The following window appears.

There are three tabs to be configured as follows:
Data Environment
To configure the data environment details, enter values in the following fields. This defines the environmental parameters, to allow Infoworks to be configured to the required Databricks on AWS instance:
| Field | Description | Details |
|---|---|---|
| Environment Name | Environment defines where and how your data will be stored and accessed. Environment name must help the user to identify the environment being configured. | User-defined. Provide a meaningful name for the environment being configured. |
| Description | Description for the environment being configured. | User-defined. Provide required description for the environment being configured. |
| Section: Metastore | Metastore consists of the description of the big data tables and the underlying data. The user may either use the default internal metastore which is provided by Databricks with each workspace, or an external metastore which allows you to use one metastore to connect with multiple workspaces. | Provide the required values for the following four fields listed in the rows below, corresponding to the metastore being configured.
|
| Type | Type of the metastore. The valid values are Databricks-Internal and Databricks-External. Default value is Databricks Internal. | Select the required value for the metastore type, from the available values. |
| Workspace URL | URL of the workspace that Infoworks must be attached to. | Provide the required workspace URL. |
| Databricks Token | Access token of the user who uses Infoworks. The user must have permission to create clusters. | Provide the required Databricks token. |
| Region | Geographical location where you can host your resources. | Provide the required region. For example: US East (N. Virginia) |


| Field | Description | Details |
|---|---|---|
| Profile Name | Name required for the Datarbricks Profile that you want to use for the jobs. | User-defined. Provide a meaningful name for the databricks profile being configured. |
| Profile Type | Type of Databricks Profile you want to create. | Chooses Type from Username/Service Principal. |
| Username | Username of databricks profile (email of databricks user). | Username of databricks profile required if Username is selected as Profile Type. |
| Service Principal | Service Principal is the Databricks Service Principal Id. | Service Principal Id of databricks profile required if Service Principal is selected as Profile Type. |
On selecting Databricks-External as the type, the following fields appear:

| Field | Description | Details |
|---|---|---|
| Connection URL | The JDBC URL for connecting to the metastore. | Provide the required JDBC URL for connectivity. |
| JDBC Driver Name | The JDBC driver class name to connect to the database. | Provide the required JDBC driver class name. |
| User Name | MySQL username. | Provide user's MySQL username. |
| Password | MySQL password. | Provide user's MySQL password. |
After entering all the required values, click Continue to move to the Compute tab.
Compute
A compute template is the infrastructure used to execute a job. This compute infrastructure requires access to the metastore and storage that needs to be processed. To configure the compute details, enter values in the following fields. This defines the compute template parameters to allow Infoworks to be configured to the required Databricks on AWS Instance.
Infoworks supports creating multiple clusters (persistent/ephemeral) in Databricks on AWS environment, by clicking on Add button.
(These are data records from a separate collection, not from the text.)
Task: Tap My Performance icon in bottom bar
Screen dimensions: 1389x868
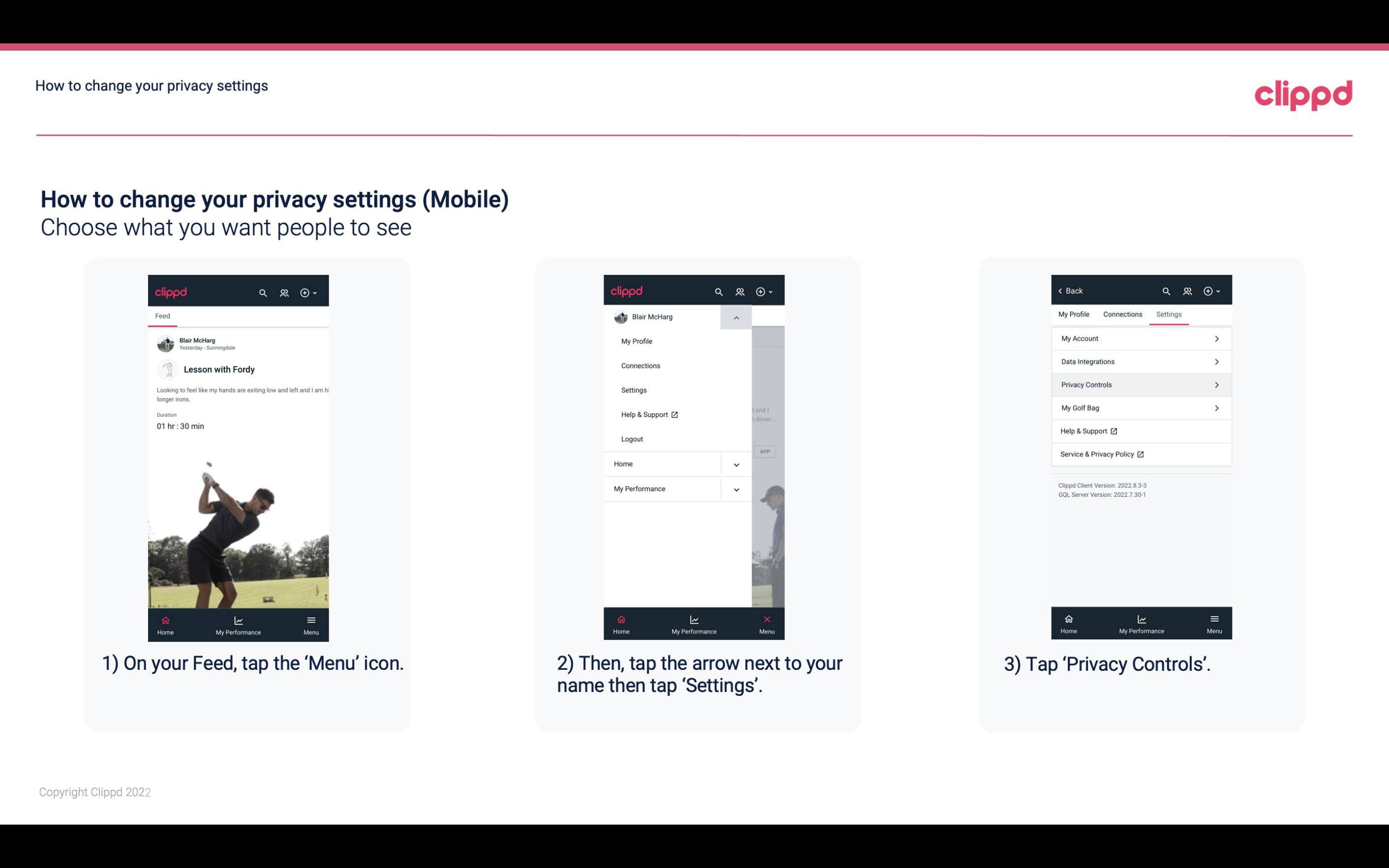Action: point(238,623)
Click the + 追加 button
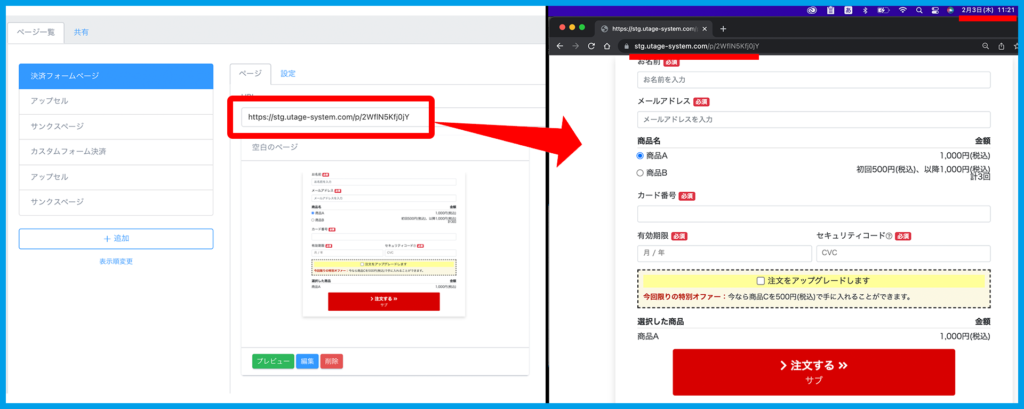 (x=116, y=239)
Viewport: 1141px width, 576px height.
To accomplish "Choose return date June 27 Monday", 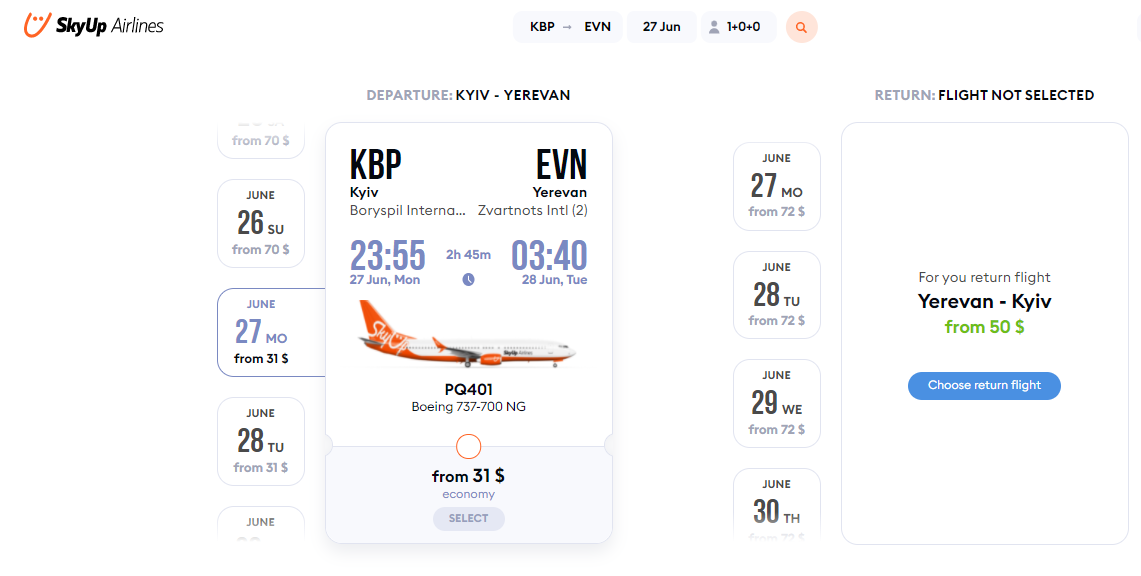I will [776, 186].
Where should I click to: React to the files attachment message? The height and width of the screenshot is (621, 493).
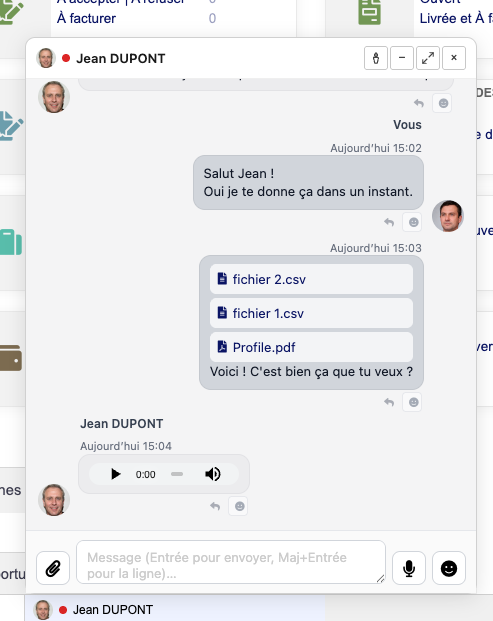[412, 402]
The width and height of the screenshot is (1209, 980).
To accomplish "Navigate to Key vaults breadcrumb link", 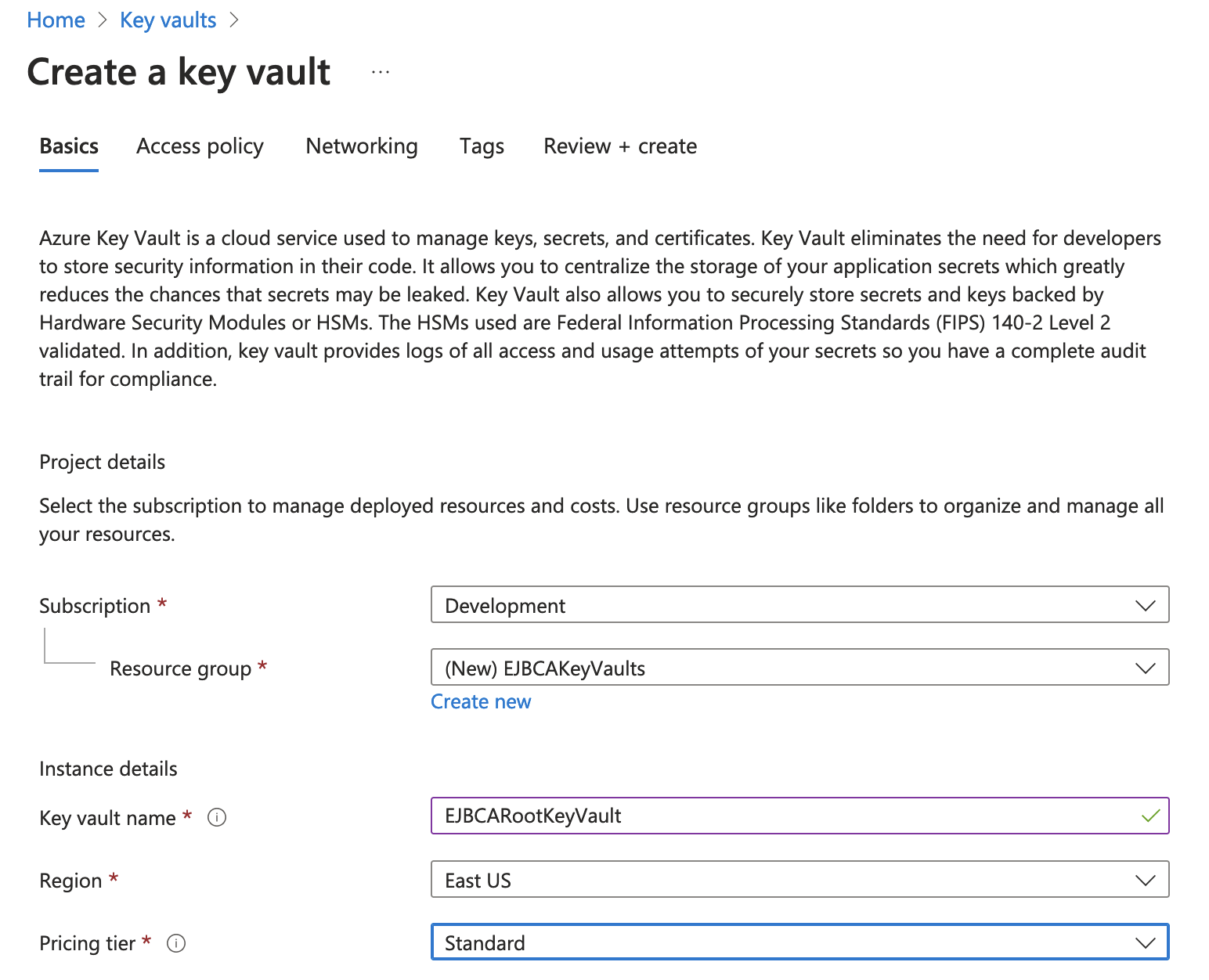I will [x=168, y=20].
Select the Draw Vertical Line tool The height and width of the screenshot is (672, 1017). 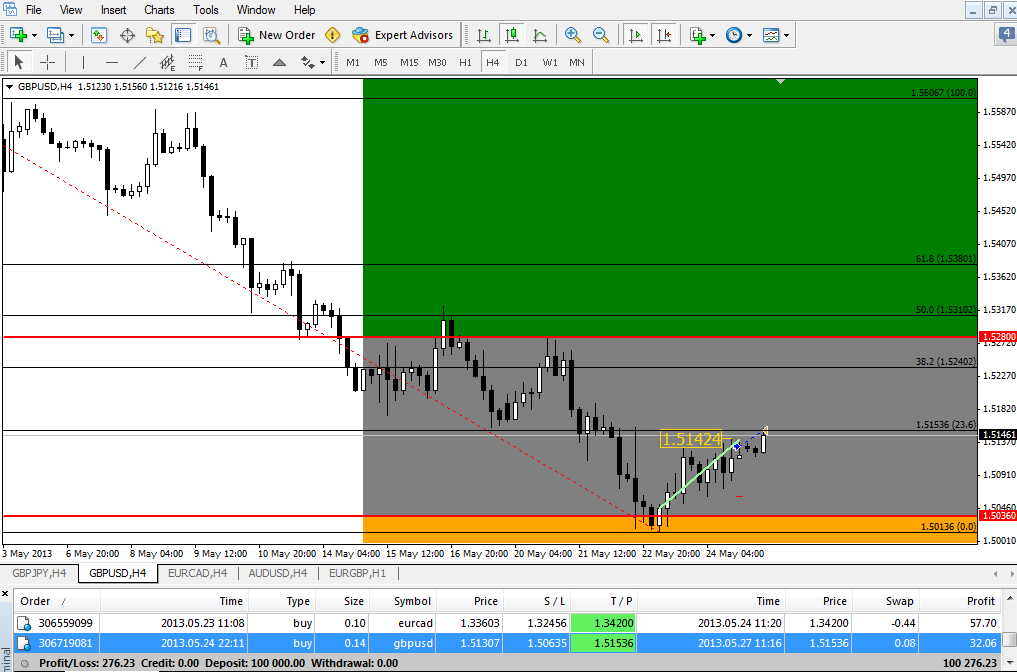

| Field | Description | Details |
|---|---|---|
| Cluster Type | The type of compute cluster that you want to launch. | Choose from the available options: Persistent or Ephemeral. Jobs can be submitted on both ephemeral as well as persistent clusters. |
| Use this as an interactive cluster | Option to designate a cluster to run interactive jobs. Interactive clusters allows you to perform various tasks such as displaying sample data for sources and pipelines. You must define only one Interactive cluster to be used by all the artifacts, at any given time. | Select this check box to designate the cluster as an interactive cluster. |
| Name | Name required for the compute template that you want to use for the jobs. | User-defined. Provide a meaningful name for the compute template being configured. |
| Description | Description required for the compute template. | User-defined. Provide required description for the compute template being configured. |
| Runtime Version | Select the Runtime version of the compute cluster that is being used. | Select the Runtime version as 9.1 from the drop-down, for Databricks on AWS. |
| Metastore Version | Select the Metastore version of the compute cluster that is being used. | This field appears only if the Type field under the Metastore section in the Data Environment tab is set to Databricks-External. For the Runtime Version 9.1, the Metastore Version is automatically set to 2.3.7. |
| Region | Geographical location where you can host your resources. | Provide the required region. For example: East US. |
| Workspace URL | URL of the workspace that Infoworks must be attached to. | Provide the required workspace URL. |
| Databricks Token | Databricks access token of the user who uses Infoworks. | Provide the required Databricks token. |
| Allow single node instance | Option to run single node clusters | A single node cluster is a cluster consisting of an apache spark driver and no spark workers. |
| Use Instance Pool | Option to use a set of idle instances which optimizes cluster start and auto-scaling times. | If Use Instance pool check box is checked, provide the ID of the created instance pool in the additional field that appears. |
| Worker Type | Worker type configured in the edge node. | This field appears only if Use Instance pool check box is unchecked. Provide the required worker type.For example: Standard_L4 |
| Driver Type | Driver type configured in the edge node. | This field appears only if Use Instance pool check box is unchecked. Provide the required driver type. For example: Standard_L8 |
| Max Allowed Worker Nodes | Maximum number of worker instances allowed. | Provide the maximum allowed limit of worker instances. |
| Enable Autoscale | Option for the instances in the pool to dynamically acquire additional disk space when they are running low on disk space. | Select this option to enable autoscaling. |
| Default Min Workers | Minimum number of workers that Databricks workspace maintains. | This field appears only if Enable Autoscale check box is checked. |
| Default Max Workers | Maximum number of workers that Databricks workspace maintains. | This field appears only if Enable Autoscale check box is checked. This must be greater than or equal to Default Min Worker value. |
| Number of Worker Nodes | Number of workers configured for availability. | This field appears only if Enable Autoscale check box is unchecked. |
| Support for Machine Learning (ML) Pipelines | Option to enable support for Machine Learning workflows. | Select this option to support ML pipelines. |
| Terminate after minutes of inactivity | Number of minutes after inactivity which the pool maintains before being terminated. | Provide the minimum number of minutes to be maintained before termination. |
| Policy ID | Databricks Cluster Policy Id to be used for compute creation. | Optional field Policy Id for compute if databricks policy to be used. |
| Data Security Mode | Data security mode to be used at the time of cluster creation. | Single User/Shared Access Data security mode to be used for cluster. |
After entering all the required values click Save, and then click Continue to move to the Storage tab.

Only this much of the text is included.